Employers are required by federal immigration law to verify their employees' eligibility to work in the United States. The U.S. Department of Justice (DOJ) warned employers late last year, however, that employers should be careful when investigating employees' proof of eligibility. Federal law only requires employers to review certain documents to determine whether they appear facially valid. Further investigation could expose employers to liability, also under federal immigration law, for discrimination based on immigration status or national origin. New York and New Jersey immigrants and employers alike should be aware of these laws and how they impact their rights and obligations.
The government has promulgated a form for employers to use with all employees and new hires called Form I-9, Employment Eligibility Verification. Employees must submit one or two documents to establish identity and work eligibility. A U.S. passport, green card, or employment authorization card, known as "List A Documents," would demonstrate both elements. A driver's license or other form of identification, known as "List B Documents," would be acceptable along with a "List C Document" like a Social Security card or birth certificate. Employers must retain I-9 forms in their records for three years after the employee's hire date or one year after the termination date, whichever is later.

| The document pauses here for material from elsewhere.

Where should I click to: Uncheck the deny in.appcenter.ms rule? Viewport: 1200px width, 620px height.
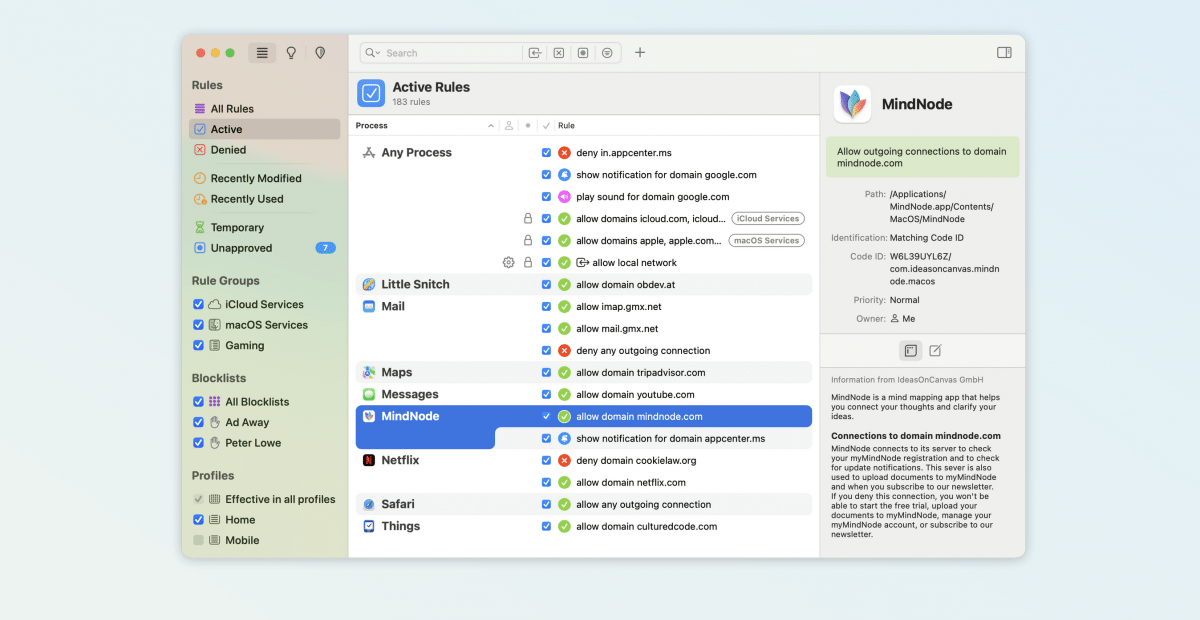point(546,153)
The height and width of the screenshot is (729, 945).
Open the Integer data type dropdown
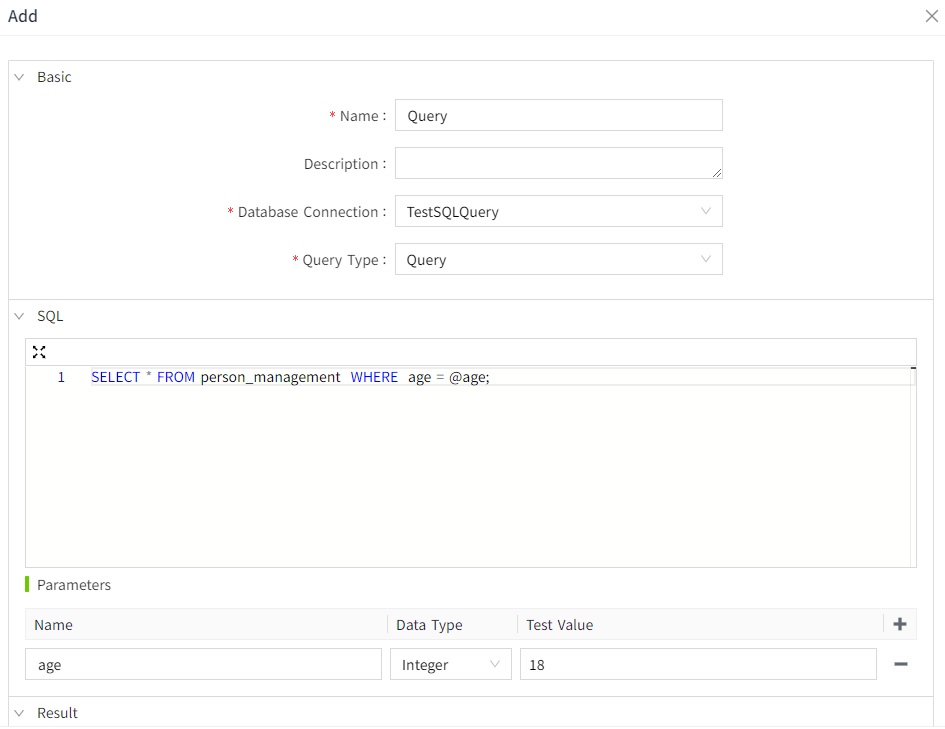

Federal immigration law prohibits employers from knowingly hiring or continuing to employ immigrant workers without work authorization under 8 U.S.C. § 1324a. Violations of these provisions can results in civil fines, criminal fines, or even imprisonment. The law also imposes monetary penalties for failing to retain I-9 records. The law also, however, prohibits employers from discriminating against employees based on national origin, citizenship status, or other legally-protected categories in 8 U.S.C. § 1324b. Problems may arise when an employer investigates an employee's work authorization beyond the basic Form I-9 review.